## BEGIN LISTING

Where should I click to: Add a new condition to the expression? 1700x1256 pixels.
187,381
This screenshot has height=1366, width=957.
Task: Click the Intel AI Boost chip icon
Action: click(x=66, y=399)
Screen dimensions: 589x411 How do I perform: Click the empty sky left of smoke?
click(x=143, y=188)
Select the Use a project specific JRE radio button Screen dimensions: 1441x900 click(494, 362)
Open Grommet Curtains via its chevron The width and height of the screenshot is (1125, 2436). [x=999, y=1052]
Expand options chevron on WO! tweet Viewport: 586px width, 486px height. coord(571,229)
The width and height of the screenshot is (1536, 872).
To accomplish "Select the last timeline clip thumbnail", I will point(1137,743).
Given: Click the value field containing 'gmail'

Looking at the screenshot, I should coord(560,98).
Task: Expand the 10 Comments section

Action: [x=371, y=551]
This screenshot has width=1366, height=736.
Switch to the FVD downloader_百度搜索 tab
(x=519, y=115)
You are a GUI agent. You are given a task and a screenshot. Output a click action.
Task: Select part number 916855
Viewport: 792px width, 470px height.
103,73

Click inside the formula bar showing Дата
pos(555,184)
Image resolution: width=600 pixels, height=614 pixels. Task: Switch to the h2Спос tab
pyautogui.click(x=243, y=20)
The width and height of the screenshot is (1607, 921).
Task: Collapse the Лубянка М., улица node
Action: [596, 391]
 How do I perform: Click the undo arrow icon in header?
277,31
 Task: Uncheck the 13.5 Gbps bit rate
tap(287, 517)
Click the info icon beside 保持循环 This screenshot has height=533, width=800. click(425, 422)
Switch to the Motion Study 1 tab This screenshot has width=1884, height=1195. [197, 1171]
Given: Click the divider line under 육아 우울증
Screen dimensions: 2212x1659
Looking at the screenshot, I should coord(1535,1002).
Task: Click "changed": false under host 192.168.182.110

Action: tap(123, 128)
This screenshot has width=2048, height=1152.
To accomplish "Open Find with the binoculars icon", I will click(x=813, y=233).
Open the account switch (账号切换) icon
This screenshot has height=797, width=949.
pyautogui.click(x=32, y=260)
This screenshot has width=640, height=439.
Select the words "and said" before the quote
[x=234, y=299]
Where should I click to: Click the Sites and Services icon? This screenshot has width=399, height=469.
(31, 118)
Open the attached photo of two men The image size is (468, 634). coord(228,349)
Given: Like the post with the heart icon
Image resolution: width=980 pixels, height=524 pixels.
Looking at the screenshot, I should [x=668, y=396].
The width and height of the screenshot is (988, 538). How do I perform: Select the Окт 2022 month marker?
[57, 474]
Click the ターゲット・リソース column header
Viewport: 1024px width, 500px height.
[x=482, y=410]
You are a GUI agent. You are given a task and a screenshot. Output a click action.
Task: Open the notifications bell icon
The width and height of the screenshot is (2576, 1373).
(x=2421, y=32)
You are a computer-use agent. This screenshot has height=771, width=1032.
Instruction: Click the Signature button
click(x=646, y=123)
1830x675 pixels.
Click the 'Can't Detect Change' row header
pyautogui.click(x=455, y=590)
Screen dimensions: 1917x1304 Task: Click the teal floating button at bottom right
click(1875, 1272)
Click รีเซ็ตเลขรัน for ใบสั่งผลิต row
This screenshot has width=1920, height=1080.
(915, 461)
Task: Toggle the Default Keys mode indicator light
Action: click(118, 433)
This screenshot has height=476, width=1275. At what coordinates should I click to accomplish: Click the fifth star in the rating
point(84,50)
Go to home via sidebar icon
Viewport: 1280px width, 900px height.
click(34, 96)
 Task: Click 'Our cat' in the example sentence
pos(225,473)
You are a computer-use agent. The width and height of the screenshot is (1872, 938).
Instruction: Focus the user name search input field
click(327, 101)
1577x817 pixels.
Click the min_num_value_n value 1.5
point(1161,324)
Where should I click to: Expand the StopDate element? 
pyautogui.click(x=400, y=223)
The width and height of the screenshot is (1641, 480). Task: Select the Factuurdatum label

## END LISTING

_STATED TASK_. Copy out the entries again, starting with the line containing "Where should I click to: Click" and going on through the line containing "Open the attached". Multiply each coordinate in the answers by 0.5, rounding to whole numbers with halves rounded up, and leave the requests unchanged.

_WRITTEN ANSWER_.
Where should I click to: Click the Sites and Services icon? This screenshot has width=399, height=469.
(16, 59)
Open the attached photo of two men The image size is (468, 634). coord(114,175)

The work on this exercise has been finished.